Some of the configurations
Data collection folder:
-
get_price_data.py - get pricing data from alpha vantage. There's a limit in the number of daily queries that alpha vantage accepts of 5 queries per minute and 500 queries per day. Input parameters are the stocks to be downloaded and which parameters of each stock
-
get_wb_data.py - get world bank macroeconomic data from the world bank
Feature engineering folder:
- index_data.py - creates .CSV files for each stock. It derives various features from pricing data. It also derives binomial information from candlestick charts, such as the many technical patterns, e.g. hammer, shooting star, morning star, bullish abandoned baby.
Data factory:
These files are used to configure dependent data for the experiments
People have always tried to forecast future asset prices to make gains. The rise of modern stock markets, with large data gathering capabilities, has opened a range of theories to help an investor forecast future prices. These range from fundamental analysis in which one values a security according to its underlying value to technical analysis through which the future price is predicted from its past time series data.

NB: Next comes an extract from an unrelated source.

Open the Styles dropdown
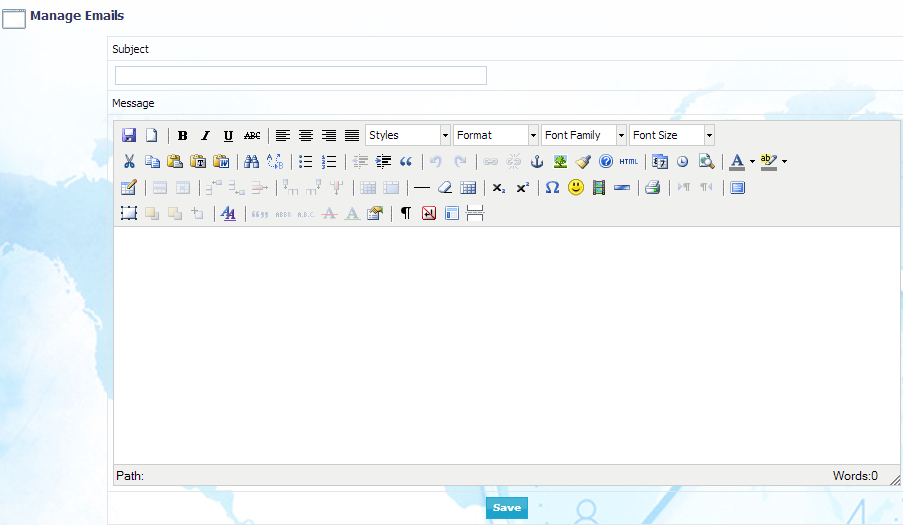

The effect of many different price forming expectations is that stock markets are a very dynamic and crowded system. Time-series of past stock price data encodes a lot of information which has to be extracted through extensive use of feature engineering. Three main types of feature engineering are proposed here: (i) economic (fundamental) data, (ii) time series transformations and (iii) technical analysis feature extraction. Machine learning models can be successfully trained to learn from past data in order to predict future prices. Using machine learning output combined with expert knowledge and having clear risk minimisation strategies such as stop-loss and lock-gain strategies one can increase his portfolio return. Machine learning is a good tool to augment a trader’s prediction accuracy. The system designed for this report can be easily extended to accept further economic and fundamental data and to accept further feature engineering. Different experiments can be easily trained and reports can be easily calculated for different machine learning techniques. This paper proposes an extensive range of supervised machine learning methods to process the engineered features into a solution for the stock price forecasting problem. The range of supervised learning methods include Gradient Boosting, Logistic Regression, State Space Modeling, Deep Neural Networks and LSTMs. The suggested implementation and specific architecture for these methods given the financial context is also discussed. Additionally insight will be given into the resources required to tackle the stock price forecasting problem and the allocated schedule for the project complete with expected outcomes. Solving this problem has motivation not just in the financial sense but also in the academic sphere where it has been debated since the emergence of the markets themselves.